The next resource we need is a Data Collection Endpoint:

# data collection endpoint
resource "azapi_resource" "dataCollectionEndpoint" {
  type      = "Microsoft.Insights/dataCollectionEndpoints@2021-09-01-preview"
  name      = "MSProm-SUK-${azurerm_kubernetes_cluster.stamp.name}"
  parent_id = azurerm_resource_group.stamp.id
  location  = azurerm_resource_group.stamp.location

  body = jsonencode({
    kind       = "Linux"
    properties = {}
  })
}

The naming schema used by the portal for all supporting resources like the Data Collection Endpoint and Rules is: MSProm-<region>-<cluster>. While MSProm is static, it replaces region with the short version of the Azure region and cluster with the name of the AKS cluster. The resource itself is deployed into the same resource group and location.

The naming schema used by the Azure portal experience is not fixed, when deploying via ARM (via for example Terraform or others) you can modify these names to fit your needs and to, for example, follow your own naming schema. Important to note though is that when deleting the service via the Azure Portal it will look for these specific names.

Then we need a Data Collection Rule (DCR) for our previously created Data Collection Endpoint (DCE):

resource "azapi_resource" "dataCollectionRule" {
  schema_validation_enabled = false

  type      = "Microsoft.Insights/dataCollectionRules@2021-09-01-preview"
  name      = "MSProm-SUK-${azurerm_kubernetes_cluster.stamp.name}"
  parent_id = azurerm_resource_group.stamp.id
  location  = azurerm_resource_group.stamp.location

  body = jsonencode({
    kind = "Linux"
    properties = {
      dataCollectionEndpointId = azapi_resource.dataCollectionEndpoint.id
      dataFlows = [
        {
          destinations = ["MonitoringAccount1"]
          streams      = ["Microsoft-PrometheusMetrics"]
        }
      ]
      dataSources = {
        prometheusForwarder = [
          {
            name               = "PrometheusDataSource"
            streams            = ["Microsoft-PrometheusMetrics"]
            labelIncludeFilter = {}
          }
        ]
      }
      destinations = {
        monitoringAccounts = [
          {
            accountResourceId = data.azapi_resource.prometheus.id
            name              = "MonitoringAccount1"
          }
        ]
      }
    }
  })
}

Here we’re refering to multiple other resources. At the top we’re constructing the name again following the portal naming schema MSProm-<region>-<cluster>. Followed by the dataCollectionEndpointId, which is the resource id of the DCE. At the bottom we’re adding a monitoring account, by refering to the resource id of our Azure Monitor workspace.

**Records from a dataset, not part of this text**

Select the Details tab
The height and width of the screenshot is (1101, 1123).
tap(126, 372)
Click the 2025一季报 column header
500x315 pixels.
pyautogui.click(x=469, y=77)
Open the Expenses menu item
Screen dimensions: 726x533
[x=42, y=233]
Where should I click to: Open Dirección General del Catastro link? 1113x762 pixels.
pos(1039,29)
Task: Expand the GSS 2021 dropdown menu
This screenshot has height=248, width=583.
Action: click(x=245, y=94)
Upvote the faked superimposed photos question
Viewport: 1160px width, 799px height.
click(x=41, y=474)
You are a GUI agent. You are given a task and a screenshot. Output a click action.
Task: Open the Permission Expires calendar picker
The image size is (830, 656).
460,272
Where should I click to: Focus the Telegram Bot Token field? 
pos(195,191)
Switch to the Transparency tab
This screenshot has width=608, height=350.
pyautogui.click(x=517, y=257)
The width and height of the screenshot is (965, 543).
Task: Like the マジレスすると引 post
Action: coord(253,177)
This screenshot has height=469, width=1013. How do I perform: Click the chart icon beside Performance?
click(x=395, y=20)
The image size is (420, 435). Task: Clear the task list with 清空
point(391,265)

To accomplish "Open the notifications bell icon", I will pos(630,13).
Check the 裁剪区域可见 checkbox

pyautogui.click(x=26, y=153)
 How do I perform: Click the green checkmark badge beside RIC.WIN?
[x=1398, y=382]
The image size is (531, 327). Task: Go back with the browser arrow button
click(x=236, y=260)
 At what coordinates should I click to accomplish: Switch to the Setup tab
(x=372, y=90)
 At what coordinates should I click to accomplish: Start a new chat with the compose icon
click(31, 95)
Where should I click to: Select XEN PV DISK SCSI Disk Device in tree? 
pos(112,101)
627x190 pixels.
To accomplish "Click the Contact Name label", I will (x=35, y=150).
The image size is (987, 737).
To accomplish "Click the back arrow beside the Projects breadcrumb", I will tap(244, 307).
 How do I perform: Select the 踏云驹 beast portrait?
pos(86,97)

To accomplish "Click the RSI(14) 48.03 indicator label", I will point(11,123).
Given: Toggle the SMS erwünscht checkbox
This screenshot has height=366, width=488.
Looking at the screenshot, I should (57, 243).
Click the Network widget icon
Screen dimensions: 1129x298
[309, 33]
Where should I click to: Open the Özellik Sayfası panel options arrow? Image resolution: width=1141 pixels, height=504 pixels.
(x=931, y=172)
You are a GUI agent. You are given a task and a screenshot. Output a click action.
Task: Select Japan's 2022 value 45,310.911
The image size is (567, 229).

So far we’ve deployed the following three resources:

Azure Monitor workspace
Data Collection Endpoint
Data Collection Rule

Next step is to associate our AKS cluster with this Azure Monitor workspace using the Data Collection Endpoint and Rule:

resource "azapi_resource" "dataCollectionRuleAssociation" {
  schema_validation_enabled = false
  type                      = "Microsoft.Insights/dataCollectionRuleAssociations@2021-09-01-preview"
  name                      = "MSProm-SUK-${azurerm_kubernetes_cluster.stamp.name}"
  parent_id                 = azurerm_kubernetes_cluster.stamp.id

  body = jsonencode({
    scope = azurerm_kubernetes_cluster.stamp.id
    properties = {
      dataCollectionRuleId = azapi_resource.dataCollectionRule.id
    }
  })
}

This associates our AKS cluster with our DCR. One pre-requisite to make that work is to have monitor_metrics {}set in our azurerm_kubernetes_clusterdefinition.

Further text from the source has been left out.